_所附文本_.

CentOS7+Hapdoop2.8+spark2.1完全分布式平台的搭建经历

写在前面个人心得与经验:

1、关于全分布和伪分布的区别:全分布是指在不同物理主机上搭建平台。伪分布是指一台物理主机中有多台虚拟机,这些虚拟机搭建的平台就是伪分布式平台。

2、关于平台版本选择:尽量选择成熟的版本,不要太旧也不要选择最新版本的。版本太旧会出现一些异常,可能是它平台本身存在的问题,也可能会出现与现在的一些主流框架不兼容的情况。最新版本的话会在配置文件上有所不同,网上搜到的资料不也是特别多,所以我推荐使用的是一些推出半年以上的版本,例如hadoop2.x,网上资料比较齐全,各种warn和error都有人遇到过,解决起来比较方便快捷。

3、怎么搭建比较顺利:我个人建议是跟着教学视频来一步一步搭建,视频讲的比较详细。博客的话可以作为参考,有的地方博客会有跳跃,可能对于初学者来说就有点迷惑。

4、怎么处理出现的错误:我也是第一次接触hadoop、spark等这方面的内容,是一个彻头彻尾的小白。在Debug方面没有什么好的经验,我就是不停的翻看log,然后百度,基本都能解决。

5、实用小工具:1、Xshell5等连接工具。可以很方便的在windows与虚拟机之间切换,可以使用ctrl+c、ctrl+v、tab等快捷键,会很方便快捷,省去手动输入一些复杂的指令。2、更新yum源。把yum源换成阿里源或者163源,可以很方便地下载软件,只要上面有的都能下载。

下面就是正文部分

目录:1、下载并配置CentOS7、Hadoop、Spark、jdk、scala、scala ide for ecplise

           2、启动完全分布式集群

           3、实现K-Means算法

正文:

           1.1 下载并安装CentOS7

                  1.下载VmwareWorkstation10.0(可以下载其他版本)

                  2.安装CentOS7 参考博客:http://www.osyunwei.com/archives/7829.html


           1.2  下载并安装Hadoop2.8.0

                  参考的博客:https://blog.csdn.net/pucao_cug/article/details/71698903

                  主要的步骤就是:实现不同虚拟机之间的免密登录-->安装hadoop-->修改hadoop配置文件-->启动hadoop-->                   测试hadoop

           1.3  下载并安装JDK1.8.0_162

               参考的博客:http://blog.csdn.net/pucao_cug/article/details/68948639(虽然那篇博文用的是ubuntu,但是jdk安装在CentOS下也一样,我使用的是最新版的jdk

           1.4  下载并安装spark

                  参考的博客:https://www.cnblogs.com/NextNight/p/6703362.html

     1.5 下载并安装scala

          类似于jdk的安装,都是从官网下载压缩包,解压,添加路径即可

           1.6  下载并安装Scala ide

                  1.下载地址:http://scala-ide.org/。使用Scala ide 需要用到CentOS7的GUI界面,可以用#yum installgroup GNOME 下载一个可视化桌面。安装完可视化界面之后,就解压压缩包,即可使用Scala Ide for Ecplise。

_数据记录_.
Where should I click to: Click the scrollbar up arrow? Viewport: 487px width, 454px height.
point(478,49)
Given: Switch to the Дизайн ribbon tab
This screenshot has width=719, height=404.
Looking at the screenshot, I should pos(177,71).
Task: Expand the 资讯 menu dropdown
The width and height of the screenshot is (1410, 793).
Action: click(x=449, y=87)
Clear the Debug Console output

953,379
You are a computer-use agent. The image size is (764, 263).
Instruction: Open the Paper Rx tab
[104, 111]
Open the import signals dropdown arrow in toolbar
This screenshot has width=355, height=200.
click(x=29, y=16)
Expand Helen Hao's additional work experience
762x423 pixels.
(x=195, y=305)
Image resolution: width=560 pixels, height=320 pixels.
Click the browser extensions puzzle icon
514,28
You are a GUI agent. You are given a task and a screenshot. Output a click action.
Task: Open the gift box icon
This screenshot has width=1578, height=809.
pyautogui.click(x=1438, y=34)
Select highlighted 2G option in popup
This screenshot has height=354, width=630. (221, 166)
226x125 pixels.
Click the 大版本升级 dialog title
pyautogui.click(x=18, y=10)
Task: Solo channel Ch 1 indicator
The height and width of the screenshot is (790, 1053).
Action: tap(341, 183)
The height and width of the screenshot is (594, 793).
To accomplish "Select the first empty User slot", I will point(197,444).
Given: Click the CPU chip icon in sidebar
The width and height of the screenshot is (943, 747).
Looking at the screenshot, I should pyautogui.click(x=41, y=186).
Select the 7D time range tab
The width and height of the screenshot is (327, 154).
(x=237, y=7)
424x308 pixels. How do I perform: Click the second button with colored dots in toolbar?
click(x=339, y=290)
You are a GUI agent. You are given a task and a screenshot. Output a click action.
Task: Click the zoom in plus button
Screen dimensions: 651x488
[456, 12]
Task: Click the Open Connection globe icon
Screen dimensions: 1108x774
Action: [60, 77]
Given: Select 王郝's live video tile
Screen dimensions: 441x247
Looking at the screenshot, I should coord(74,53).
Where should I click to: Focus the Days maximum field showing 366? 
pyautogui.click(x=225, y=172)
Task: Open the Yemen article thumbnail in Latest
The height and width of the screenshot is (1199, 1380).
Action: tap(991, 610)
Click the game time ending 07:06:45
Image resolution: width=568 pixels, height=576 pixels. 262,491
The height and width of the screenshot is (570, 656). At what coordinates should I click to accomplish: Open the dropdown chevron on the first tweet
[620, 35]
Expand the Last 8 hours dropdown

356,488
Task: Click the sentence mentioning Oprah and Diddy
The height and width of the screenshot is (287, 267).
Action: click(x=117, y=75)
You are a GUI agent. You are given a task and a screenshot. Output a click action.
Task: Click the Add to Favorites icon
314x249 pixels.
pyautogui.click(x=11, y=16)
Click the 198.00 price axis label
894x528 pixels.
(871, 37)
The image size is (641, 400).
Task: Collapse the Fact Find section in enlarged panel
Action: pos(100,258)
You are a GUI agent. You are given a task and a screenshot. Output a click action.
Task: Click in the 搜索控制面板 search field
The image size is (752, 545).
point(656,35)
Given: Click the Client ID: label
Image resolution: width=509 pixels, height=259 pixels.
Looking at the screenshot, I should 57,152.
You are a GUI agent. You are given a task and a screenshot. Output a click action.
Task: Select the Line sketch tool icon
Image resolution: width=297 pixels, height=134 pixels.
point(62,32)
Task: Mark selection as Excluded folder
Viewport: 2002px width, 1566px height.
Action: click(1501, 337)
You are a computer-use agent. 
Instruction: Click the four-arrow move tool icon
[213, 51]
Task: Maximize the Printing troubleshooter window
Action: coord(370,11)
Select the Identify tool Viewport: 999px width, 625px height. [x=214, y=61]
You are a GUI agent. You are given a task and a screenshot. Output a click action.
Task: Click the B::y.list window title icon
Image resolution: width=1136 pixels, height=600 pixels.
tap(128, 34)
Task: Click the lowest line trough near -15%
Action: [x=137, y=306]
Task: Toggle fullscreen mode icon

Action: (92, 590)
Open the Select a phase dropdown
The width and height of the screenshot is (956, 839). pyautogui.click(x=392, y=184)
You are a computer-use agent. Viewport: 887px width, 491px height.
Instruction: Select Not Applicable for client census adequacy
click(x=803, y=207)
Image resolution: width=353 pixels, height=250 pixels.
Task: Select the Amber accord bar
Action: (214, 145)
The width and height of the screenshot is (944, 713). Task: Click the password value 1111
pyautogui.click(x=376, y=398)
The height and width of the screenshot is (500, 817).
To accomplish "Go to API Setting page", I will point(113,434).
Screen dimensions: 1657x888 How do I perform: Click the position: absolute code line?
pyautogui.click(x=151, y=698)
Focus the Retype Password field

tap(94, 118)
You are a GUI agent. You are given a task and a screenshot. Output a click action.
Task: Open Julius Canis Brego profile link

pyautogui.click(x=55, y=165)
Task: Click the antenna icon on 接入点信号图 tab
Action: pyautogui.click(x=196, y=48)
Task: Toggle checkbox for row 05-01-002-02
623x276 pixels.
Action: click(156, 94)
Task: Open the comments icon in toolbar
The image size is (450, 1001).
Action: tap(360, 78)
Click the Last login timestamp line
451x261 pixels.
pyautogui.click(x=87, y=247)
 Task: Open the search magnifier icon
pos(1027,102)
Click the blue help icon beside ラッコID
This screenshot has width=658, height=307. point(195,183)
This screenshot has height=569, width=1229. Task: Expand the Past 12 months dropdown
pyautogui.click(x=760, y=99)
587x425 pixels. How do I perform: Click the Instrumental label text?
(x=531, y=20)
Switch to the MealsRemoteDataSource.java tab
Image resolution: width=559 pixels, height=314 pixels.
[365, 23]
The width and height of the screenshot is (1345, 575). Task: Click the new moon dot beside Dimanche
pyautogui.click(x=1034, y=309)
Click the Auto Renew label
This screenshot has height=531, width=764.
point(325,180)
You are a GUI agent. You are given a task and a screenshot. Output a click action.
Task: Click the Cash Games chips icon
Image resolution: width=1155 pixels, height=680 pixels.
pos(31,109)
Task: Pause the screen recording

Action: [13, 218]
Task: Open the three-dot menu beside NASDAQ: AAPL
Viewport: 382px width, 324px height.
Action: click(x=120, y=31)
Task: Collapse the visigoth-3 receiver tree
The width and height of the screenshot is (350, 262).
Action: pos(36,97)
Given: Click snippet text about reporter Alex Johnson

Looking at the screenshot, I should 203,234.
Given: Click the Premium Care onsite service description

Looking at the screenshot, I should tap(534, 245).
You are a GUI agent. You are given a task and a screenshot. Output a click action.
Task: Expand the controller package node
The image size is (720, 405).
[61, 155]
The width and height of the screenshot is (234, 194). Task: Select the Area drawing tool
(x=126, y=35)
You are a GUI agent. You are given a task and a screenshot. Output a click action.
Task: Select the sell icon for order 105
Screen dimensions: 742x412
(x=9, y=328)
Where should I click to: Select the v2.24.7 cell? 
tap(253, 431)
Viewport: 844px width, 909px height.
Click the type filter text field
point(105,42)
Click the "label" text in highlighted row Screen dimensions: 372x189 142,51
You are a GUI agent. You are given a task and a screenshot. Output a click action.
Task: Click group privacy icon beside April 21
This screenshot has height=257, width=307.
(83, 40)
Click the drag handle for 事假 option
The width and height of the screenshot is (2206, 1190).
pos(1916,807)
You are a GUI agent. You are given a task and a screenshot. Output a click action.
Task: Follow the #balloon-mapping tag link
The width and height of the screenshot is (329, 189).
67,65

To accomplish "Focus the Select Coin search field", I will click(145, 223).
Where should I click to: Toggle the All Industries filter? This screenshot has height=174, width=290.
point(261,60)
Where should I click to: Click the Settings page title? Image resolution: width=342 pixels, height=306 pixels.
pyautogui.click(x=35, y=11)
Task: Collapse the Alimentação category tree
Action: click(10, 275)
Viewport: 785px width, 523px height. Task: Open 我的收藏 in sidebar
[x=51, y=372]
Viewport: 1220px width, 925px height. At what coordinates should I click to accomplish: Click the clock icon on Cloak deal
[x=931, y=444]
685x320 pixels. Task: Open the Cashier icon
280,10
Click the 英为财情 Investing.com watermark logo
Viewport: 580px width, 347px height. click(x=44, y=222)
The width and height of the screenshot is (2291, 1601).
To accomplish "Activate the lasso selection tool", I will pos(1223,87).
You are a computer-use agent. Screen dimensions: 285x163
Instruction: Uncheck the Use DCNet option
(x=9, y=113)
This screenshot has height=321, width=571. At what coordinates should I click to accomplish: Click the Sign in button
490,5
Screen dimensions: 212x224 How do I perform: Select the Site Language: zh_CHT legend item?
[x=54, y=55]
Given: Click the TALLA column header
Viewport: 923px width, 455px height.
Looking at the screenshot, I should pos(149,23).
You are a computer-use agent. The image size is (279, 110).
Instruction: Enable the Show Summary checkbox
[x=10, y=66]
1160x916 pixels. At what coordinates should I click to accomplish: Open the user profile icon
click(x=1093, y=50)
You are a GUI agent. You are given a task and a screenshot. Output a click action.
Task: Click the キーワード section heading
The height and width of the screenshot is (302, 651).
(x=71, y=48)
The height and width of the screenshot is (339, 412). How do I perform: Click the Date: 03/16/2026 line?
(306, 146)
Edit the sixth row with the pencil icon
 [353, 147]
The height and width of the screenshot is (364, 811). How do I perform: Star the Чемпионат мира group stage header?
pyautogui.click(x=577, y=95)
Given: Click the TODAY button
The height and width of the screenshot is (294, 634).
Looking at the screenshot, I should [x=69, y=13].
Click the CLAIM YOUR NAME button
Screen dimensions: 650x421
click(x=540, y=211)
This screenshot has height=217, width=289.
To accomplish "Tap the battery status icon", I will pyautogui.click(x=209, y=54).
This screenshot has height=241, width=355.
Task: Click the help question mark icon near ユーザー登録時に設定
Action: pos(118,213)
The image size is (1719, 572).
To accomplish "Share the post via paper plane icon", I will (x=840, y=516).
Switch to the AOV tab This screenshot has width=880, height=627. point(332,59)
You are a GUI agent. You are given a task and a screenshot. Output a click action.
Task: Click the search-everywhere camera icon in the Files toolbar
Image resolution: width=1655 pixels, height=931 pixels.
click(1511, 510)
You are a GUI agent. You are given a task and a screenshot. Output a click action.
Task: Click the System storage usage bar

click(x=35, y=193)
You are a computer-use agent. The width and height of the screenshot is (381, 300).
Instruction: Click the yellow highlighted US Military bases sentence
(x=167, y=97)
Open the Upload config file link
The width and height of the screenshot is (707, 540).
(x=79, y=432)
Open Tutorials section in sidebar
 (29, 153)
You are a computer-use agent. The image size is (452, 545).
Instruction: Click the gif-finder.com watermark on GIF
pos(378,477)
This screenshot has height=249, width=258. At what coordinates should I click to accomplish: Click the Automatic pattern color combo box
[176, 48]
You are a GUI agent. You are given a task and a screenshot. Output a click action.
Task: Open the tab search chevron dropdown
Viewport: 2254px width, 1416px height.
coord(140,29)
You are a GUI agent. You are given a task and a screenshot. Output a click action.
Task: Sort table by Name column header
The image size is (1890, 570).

_操作要求_.
[A] 所附文本为什么建议选用推出半年以上的平台版本？请用一到三句话说明。
[B] 请从所附文本中抄录一段文字，开头是含有“2、关于平台版本选择:尽量选”的字句，结尾是“g,然后百度,基本都能解决。”，要求一字不差。
这些记录是另外一份单独的材料。

_逐题答案_.
[A] 最新版本的配置文件有所不同，网上能搜到的资料也不多。推出半年以上的版本（例如hadoop2.x）网上资料比较齐全，各种warn和error都有人遇到过，解决起来比较方便快捷。

[B]
2、关于平台版本选择:尽量选择成熟的版本,不要太旧也不要选择最新版本的。版本太旧会出现一些异常,可能是它平台本身存在的问题,也可能会出现与现在的一些主流框架不兼容的情况。最新版本的话会在配置文件上有所不同,网上搜到的资料不也是特别多,所以我推荐使用的是一些推出半年以上的版本,例如hadoop2.x,网上资料比较齐全,各种warn和error都有人遇到过,解决起来比较方便快捷。

3、怎么搭建比较顺利:我个人建议是跟着教学视频来一步一步搭建,视频讲的比较详细。博客的话可以作为参考,有的地方博客会有跳跃,可能对于初学者来说就有点迷惑。

4、怎么处理出现的错误:我也是第一次接触hadoop、spark等这方面的内容,是一个彻头彻尾的小白。在Debug方面没有什么好的经验,我就是不停的翻看log,然后百度,基本都能解决。